Class notes: 09.09.03
First, a little bit of history in poetry types:
In contemporary poetry, you count the number of accent beats and syllables. The way a person makes accents (through speech) is by raising the intonation of a syllable and the variation in volume.
Ex: INtoNAtion -- trochaic, which means to go from accented to unaccented.
Most English poetry is accentual and syllabic, containing 8 syllables and 4 accents.
Tetrameter is four in Greek.
Italian and French poetry contains 7 beats, 7 syllables for a line, but does not include the accents.
Old English poetry is accentual and alliterative poetry, which is made up of four beats in a line and alliterative in some of those lines. Alliteration is the first consonant in the accented syllable is the same as the first consonant in another accented syllable.

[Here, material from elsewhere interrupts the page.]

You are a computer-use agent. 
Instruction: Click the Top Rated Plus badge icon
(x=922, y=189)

Example: Betty blew bubbles.
The Wanderer and The Wife's Lament:
In these works, what was noticed most?
+ Sense of loss, love or reject
+ Suffering equals wisdom and way of life
+ Warning to others (especially in The Wife's Lament)
We see Beowulf as being more of a history record of warning, advice, and entertainment. Beowulf can be seen as a public and cultural document.

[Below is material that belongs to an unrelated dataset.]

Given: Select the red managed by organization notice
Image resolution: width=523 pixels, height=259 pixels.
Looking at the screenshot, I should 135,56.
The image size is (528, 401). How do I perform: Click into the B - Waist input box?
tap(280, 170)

So, then, why are the two works, The Wanderer and The Wife's Lament, about sense of loss? A person can relate and get lesson from it, like a personal one-to-one.
In art, there are two possibilities - Public or Personal:
Something seen as artistic to one person, is not seen the same to another.

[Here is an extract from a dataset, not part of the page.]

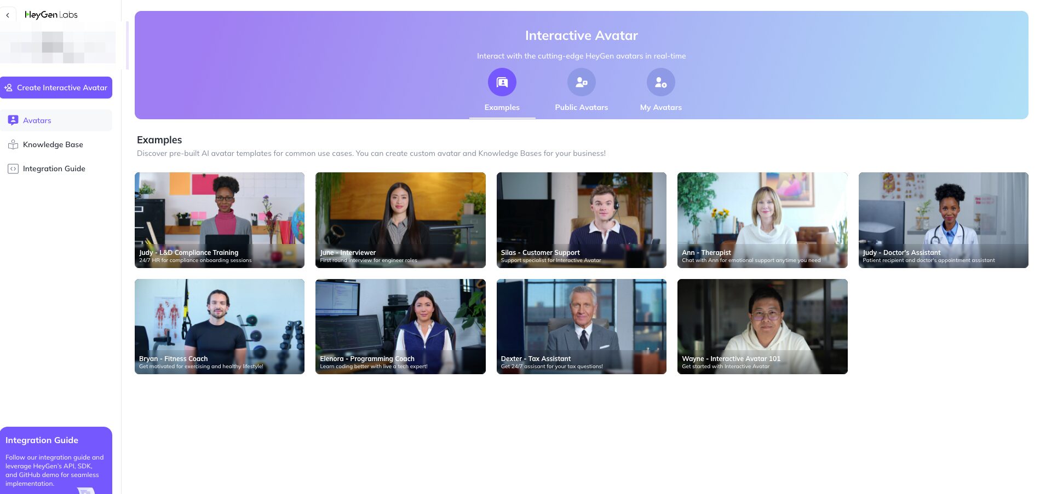
Task: Click the Avatars sidebar icon
Action: click(x=13, y=120)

Artists create art work according to their principles --> viewers view the art and learn the principles. They then take those principles and apply it to their works as well.
Something to ponder: Is The Wife's Lament a work of art or just a lament?
Courtly Love:
What is love and where does it come from? Five feet of heaven in a ponytail (a song)
Love was never written about, until near the end of the 11th century; many poems on love seemed to pop up out of nowhere. Not I like you, you like me love, but a cultural love.
In Courtly Love, it's possible to see a number of stereotypes:
The woman:
Object (as in a flower)
Pure
Delicate
Gentle
Hair (long and golden)
The lover:
A knight/upper-class/strong/courteous
Wants to be respectful
Often in despair
Doesn't get woman because she is pure
Love is a sickness
And only a woman can cure a man of this sickness.
Love is overpowering and controls the man. The man thinks that love will make him pure as the woman is.
Some of these points are with us still today: Courtesy -- the man paying for dinner, buying the woman things, treats woman as if she is on a pedestal, etc.
There are a few theories about where love came from:
+ Came from Spain (a cultural influence)
+ A literary game. Poetry, but then became real.
+ Was always real (built into humans) but never expressed until poems expressed it for us.
+ Economic base. Man of castle off fighting/battling and left woman in charge of castle. Minstrels/singers went from castle to castle for a living, and sang for the woman about how pure and good she was, flattering the woman and her paying the singer good money.